What do you really want from content management?
"Customers are taking a more modular approach to content management," according to Neil Louw, solutions consultant at systems integrator Dimension Data.
"There's a big impact on the business and it entails a massive training exercise. That way, the impact is lessened and businesses get a quicker return on investment [ROI].
"The market will split into smaller chunks and each module will have to show a ROI and deliver proven benefits before the next phase."
Dimension Data has published its 2003 Enterprise Content Management Benchmark study, which looked at how 500 large UK companies managed multiple content streams.
About 40 per cent plan to invest up to £75,000 in content management projects, which suggests that the modular approach is taking hold. But 10 per cent are considering big-ticket implementations worth up to £2m.
Web content management has been the primary focus for initial projects, followed by the drive to standardise and publish content. Some 35 per cent of these systems are used for document management.
The majority (74 per cent) of respondents indicated that integration is important in meeting the following business goals of an enterprise content management system:
- Improved operational efficiency
- Improved customer support and service
- Better knowledge sharing
- Enhanced brand awareness
- Closer supply chain collaboration
Preferred implementation methods reflect the perceived fluidity of the market. Some 25 per cent prefer to build in-house, 23 per cent will buy off the shelf, 25 per cent will buy bespoke, 16 per cent from a current partner, and just 10 per cent from a new partner.
CASE STUDY: LINKLATERS
"The legal sector is no more advanced regarding records management than any other," said Phil Shenker, office systems consulting manager at Linklaters.
The global law firm, with 6,000 employees and 28 offices on three continents, has been developing its content management strategy on a Documentum platform since 1997.
"Complete compliance, where data protection and retention law in a global market varies from one country to the next, is hard to achieve," explained Shenker.
All the more reason for a strategy which embraces single check-in and check-out procedures to avoid any replication or duplication of content, but still allows rapid turnaround.
Some 75 per cent of the 1.5 million compound documents produced every year by Linklaters are collaborative, often worked on by lawyers in different countries.
In 1996 the firm used a bespoke document management system and faced the choice of migration, which was too expensive, or an off-the-shelf platform.
"We were looking for a platform-independent system so that we didn't have a large hardware outlay and could leverage what we already had," said Shenker.
"The audit trail is also vital. It isn't unknown for people to change documents after they've gone out, and we have to guard against any possibility of litigation against the firm or its clients. It's crucial as a records management tool."
Shenker admitted that Documentum was something of a left-field choice because it had no track record in the legal sector at the time.
But it was the only platform which offered the scalability, architecture and functionality Linklaters was looking for.
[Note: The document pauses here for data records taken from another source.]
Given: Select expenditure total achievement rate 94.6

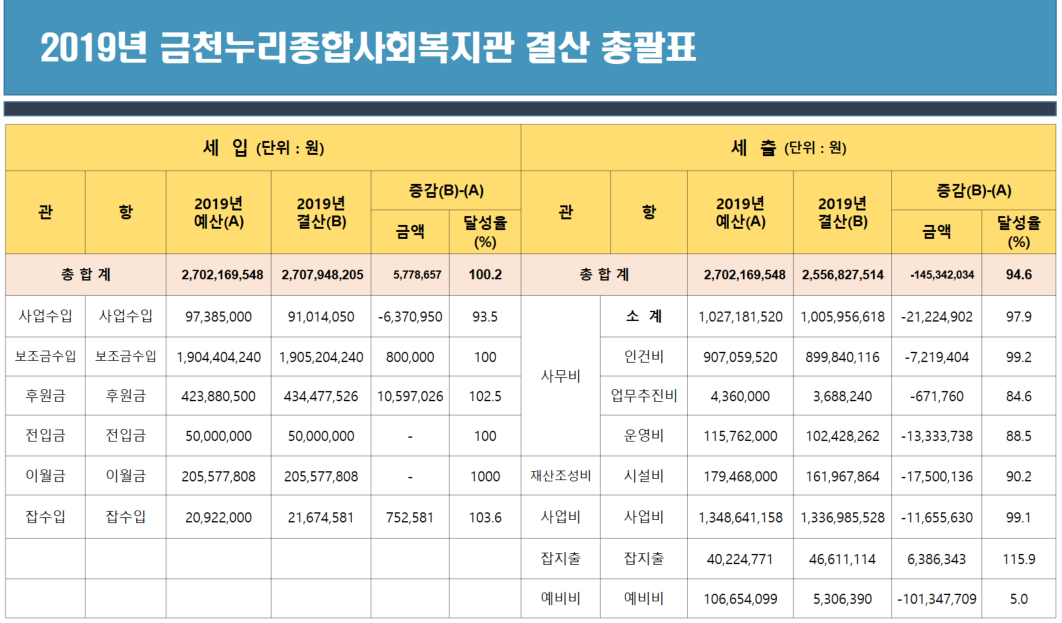Looking at the screenshot, I should coord(1018,275).

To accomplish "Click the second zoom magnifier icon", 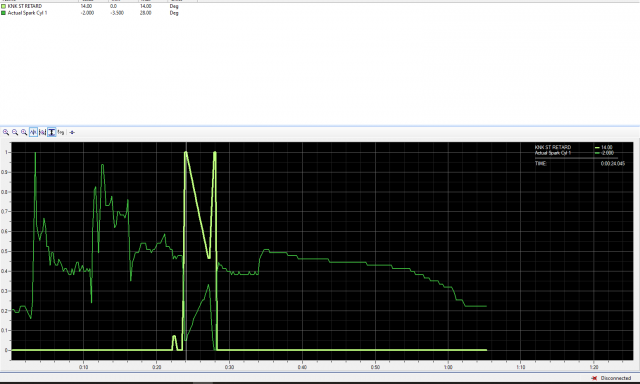I will pos(15,132).
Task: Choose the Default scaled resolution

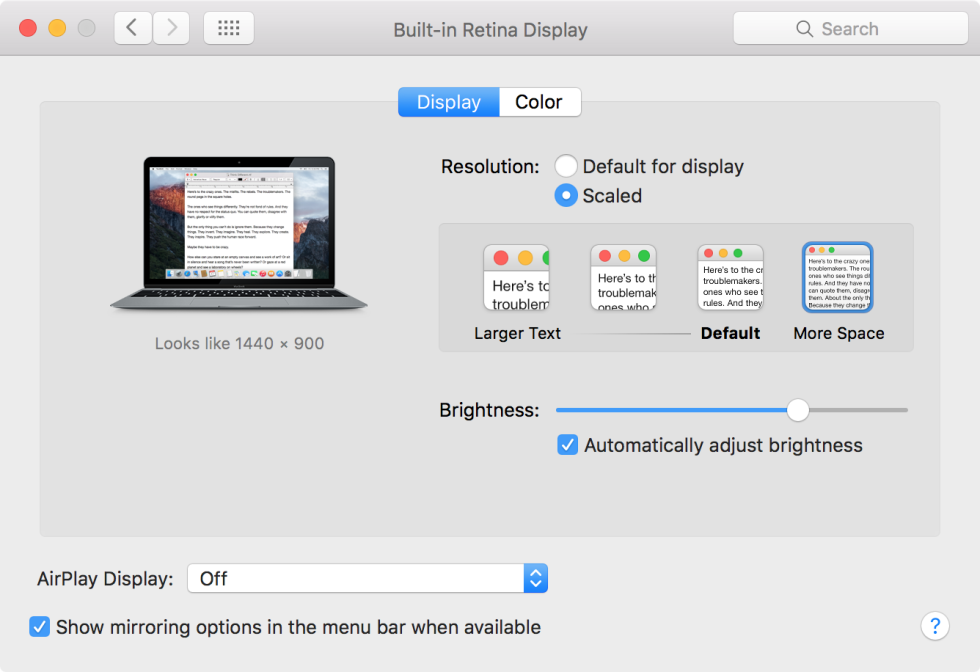Action: (x=730, y=277)
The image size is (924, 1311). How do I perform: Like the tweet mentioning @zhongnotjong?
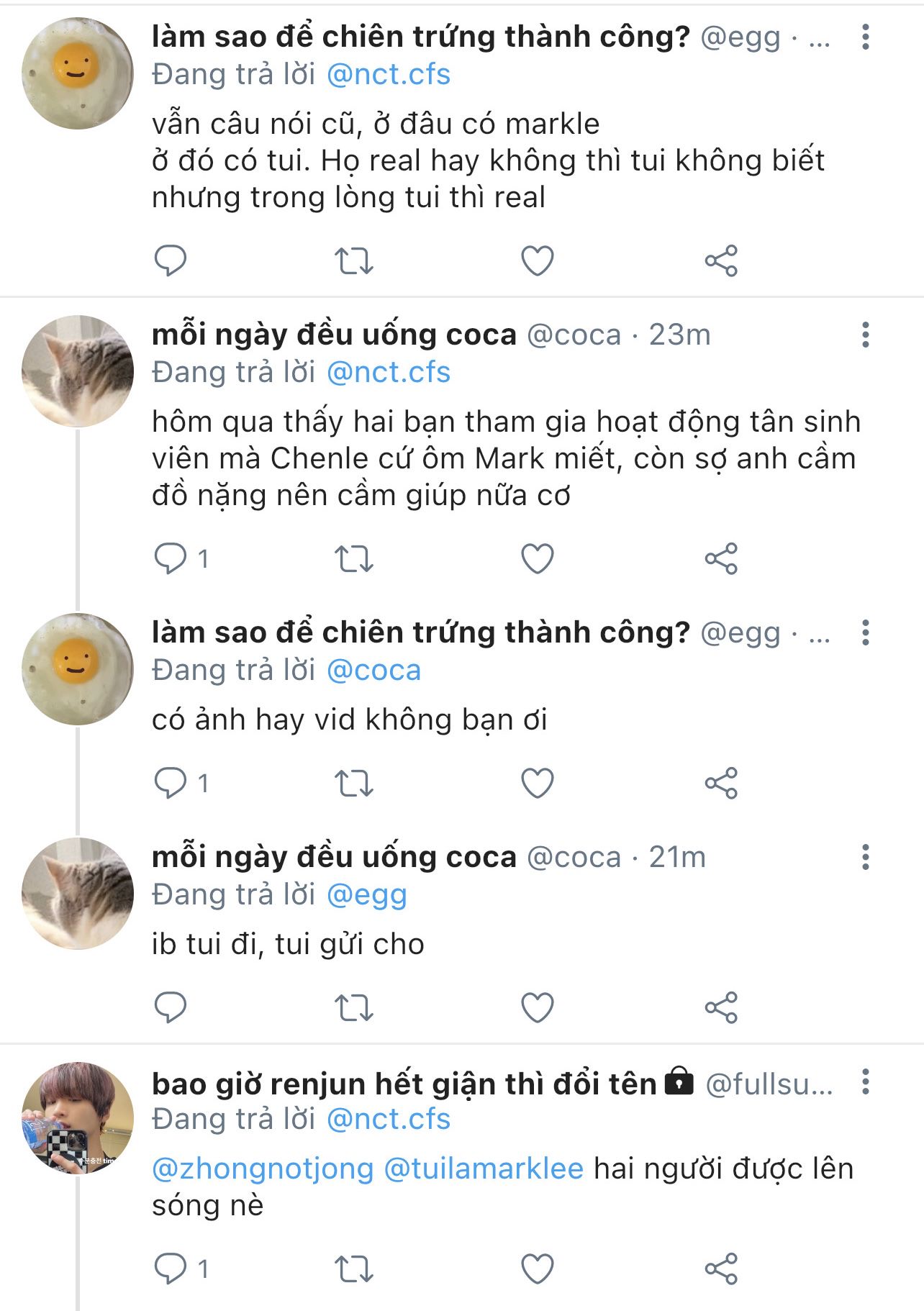coord(537,1269)
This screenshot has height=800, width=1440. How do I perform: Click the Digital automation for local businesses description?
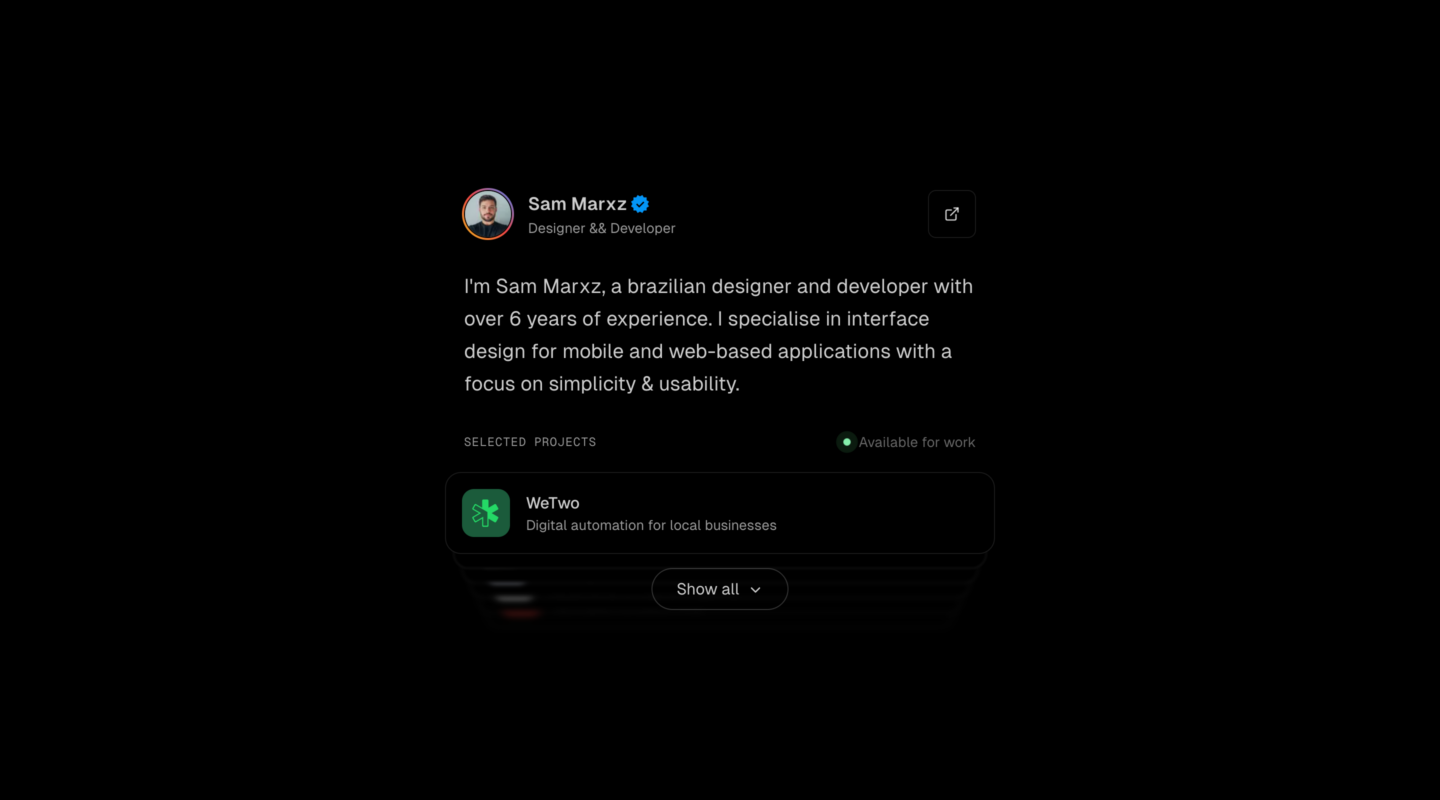click(x=651, y=525)
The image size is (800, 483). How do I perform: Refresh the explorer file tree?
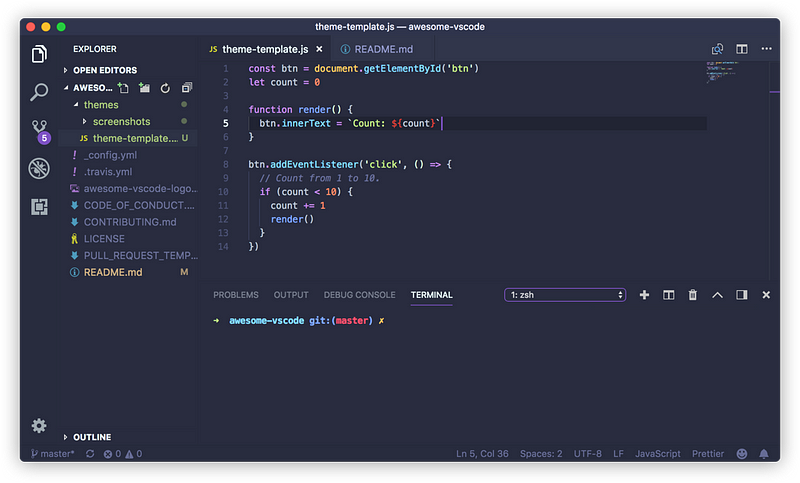[165, 88]
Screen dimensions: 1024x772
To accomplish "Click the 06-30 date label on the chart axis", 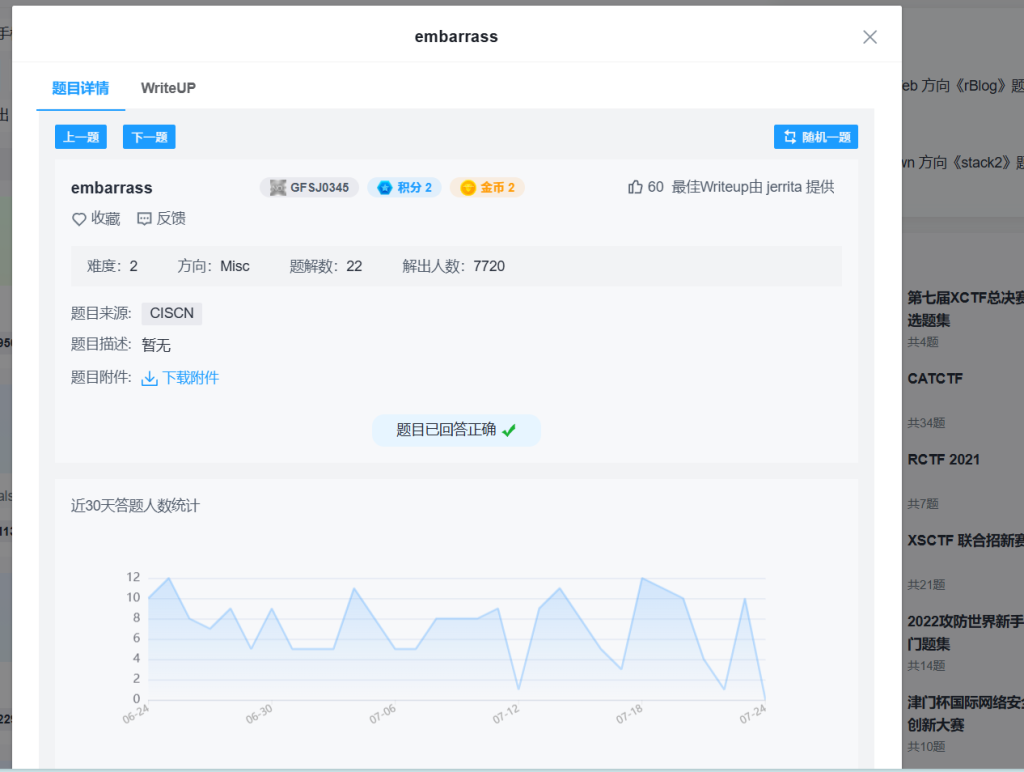I will click(x=259, y=714).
It also provided a foundation for the web-based delivery of content, now embodied in the law firm's BlueFlag online legal services.
"The fact that users were familiar with the concept and understood it was an advantage," said Shenker.
"No migration was necessary. We gave them tools to access the old system and there was no bulk import strategy. We left it as a repository and it's still available today."
Linklaters claims to have been the first law firm to securely deliver legal online documents and the business processes necessary for the completion of legal transactions surrounding those documents.
The sheer volume of the content it generates, coupled with the need to store it in four discrete locations around the world, could only be controlled by a powerful end-to-end content management platform.